Data provided:
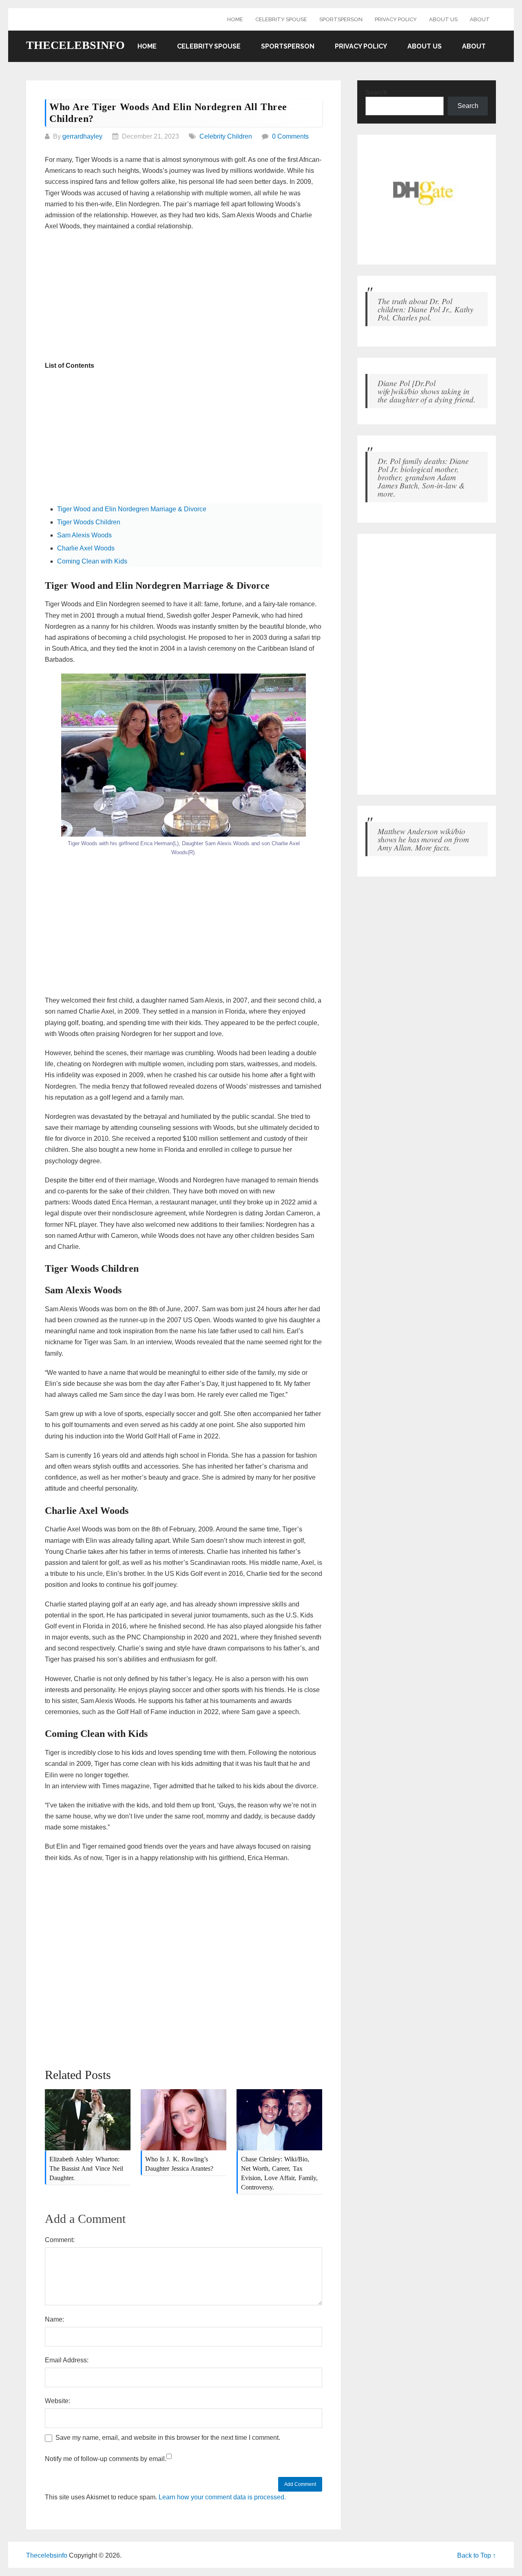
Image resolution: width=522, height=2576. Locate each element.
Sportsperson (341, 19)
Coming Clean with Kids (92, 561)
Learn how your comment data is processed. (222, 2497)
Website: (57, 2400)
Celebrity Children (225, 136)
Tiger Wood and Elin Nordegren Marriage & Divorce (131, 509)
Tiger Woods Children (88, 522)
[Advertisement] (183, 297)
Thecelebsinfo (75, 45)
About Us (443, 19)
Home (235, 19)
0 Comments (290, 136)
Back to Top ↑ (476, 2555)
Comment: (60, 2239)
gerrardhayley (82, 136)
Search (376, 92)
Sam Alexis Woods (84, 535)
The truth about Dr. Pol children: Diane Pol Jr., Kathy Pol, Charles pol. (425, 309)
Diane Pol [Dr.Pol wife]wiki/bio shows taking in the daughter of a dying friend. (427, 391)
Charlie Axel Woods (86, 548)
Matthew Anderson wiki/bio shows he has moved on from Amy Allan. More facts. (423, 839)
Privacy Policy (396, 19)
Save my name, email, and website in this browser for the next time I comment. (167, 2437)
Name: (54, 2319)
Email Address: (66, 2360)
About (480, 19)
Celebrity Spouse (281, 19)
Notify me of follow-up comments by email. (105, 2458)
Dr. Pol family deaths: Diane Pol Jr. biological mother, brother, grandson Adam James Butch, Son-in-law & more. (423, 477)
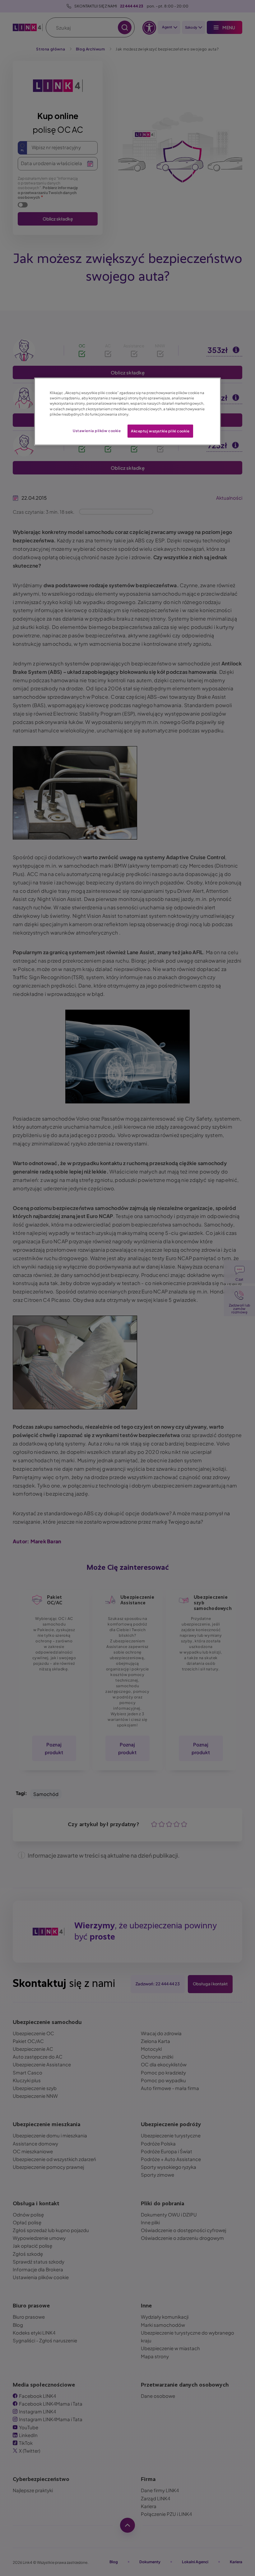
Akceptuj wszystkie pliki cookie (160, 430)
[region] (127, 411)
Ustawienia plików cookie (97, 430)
--
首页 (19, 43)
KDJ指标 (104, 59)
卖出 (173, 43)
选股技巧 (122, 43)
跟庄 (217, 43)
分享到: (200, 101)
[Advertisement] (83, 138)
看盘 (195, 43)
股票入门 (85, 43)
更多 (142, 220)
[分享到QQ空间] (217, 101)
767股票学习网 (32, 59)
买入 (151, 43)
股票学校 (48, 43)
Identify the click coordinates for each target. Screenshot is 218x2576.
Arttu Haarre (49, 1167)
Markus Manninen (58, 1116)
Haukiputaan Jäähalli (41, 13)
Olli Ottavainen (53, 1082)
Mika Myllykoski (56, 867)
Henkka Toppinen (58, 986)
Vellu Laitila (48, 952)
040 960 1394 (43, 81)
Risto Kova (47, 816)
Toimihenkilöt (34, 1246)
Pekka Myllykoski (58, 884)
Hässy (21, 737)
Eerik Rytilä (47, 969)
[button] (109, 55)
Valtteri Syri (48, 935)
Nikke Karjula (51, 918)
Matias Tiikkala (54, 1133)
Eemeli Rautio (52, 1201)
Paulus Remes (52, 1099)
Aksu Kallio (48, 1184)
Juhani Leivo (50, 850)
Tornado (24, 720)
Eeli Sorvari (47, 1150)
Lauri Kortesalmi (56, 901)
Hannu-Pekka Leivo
...
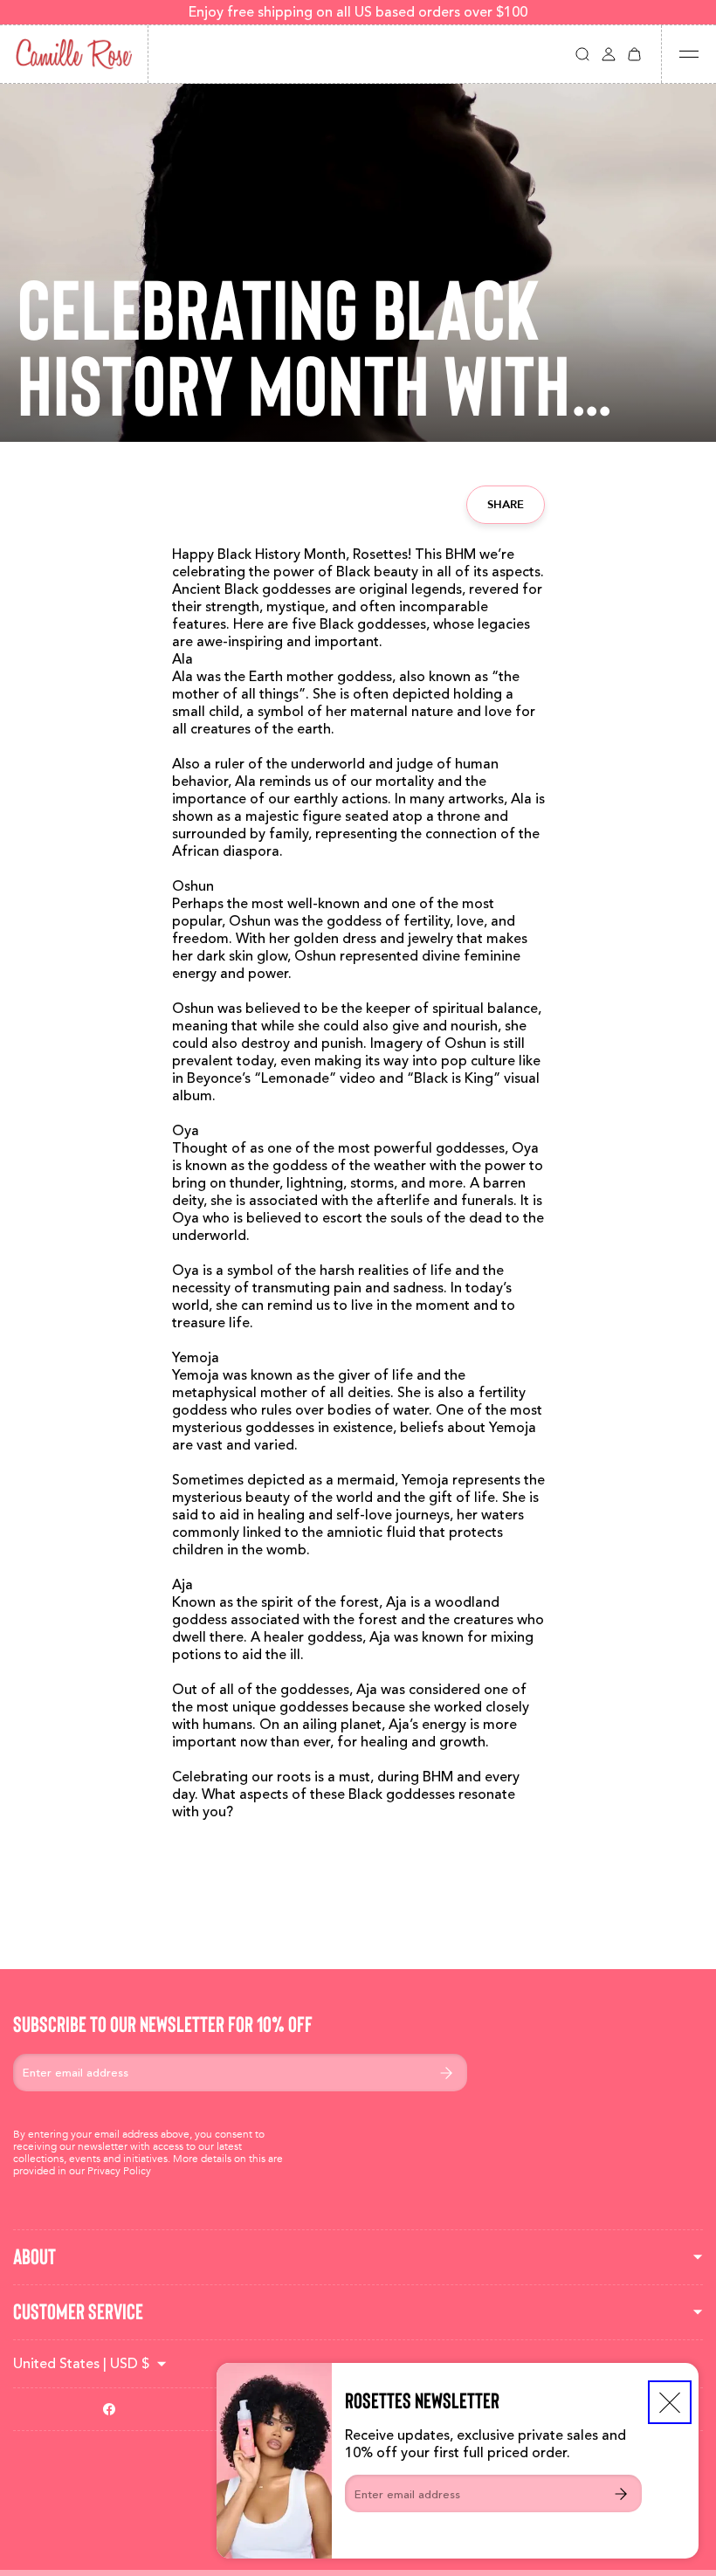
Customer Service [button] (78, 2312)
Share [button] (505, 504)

Work to complete: Using the entries above, give again exactly the lines from the line holding "Olli Ottavainen (53, 1082)" through the line holding "Hannu-Pekka Leivo". Include both end lines and nothing else.

Solved exercise:
Olli Ottavainen (53, 1082)
Mika Myllykoski (56, 867)
Henkka Toppinen (58, 986)
Vellu Laitila (48, 952)
040 960 1394 (43, 81)
Risto Kova (47, 816)
Toimihenkilöt (34, 1246)
Pekka Myllykoski (58, 884)
Hässy (21, 737)
Eerik Rytilä (47, 969)
[button] (109, 55)
Valtteri Syri (48, 935)
Nikke Karjula (51, 918)
Matias Tiikkala (54, 1133)
Eemeli Rautio (52, 1201)
Paulus Remes (52, 1099)
Aksu Kallio (48, 1184)
Juhani Leivo (50, 850)
Tornado (24, 720)
Eeli Sorvari (47, 1150)
Lauri Kortesalmi (56, 901)
Hannu-Pekka Leivo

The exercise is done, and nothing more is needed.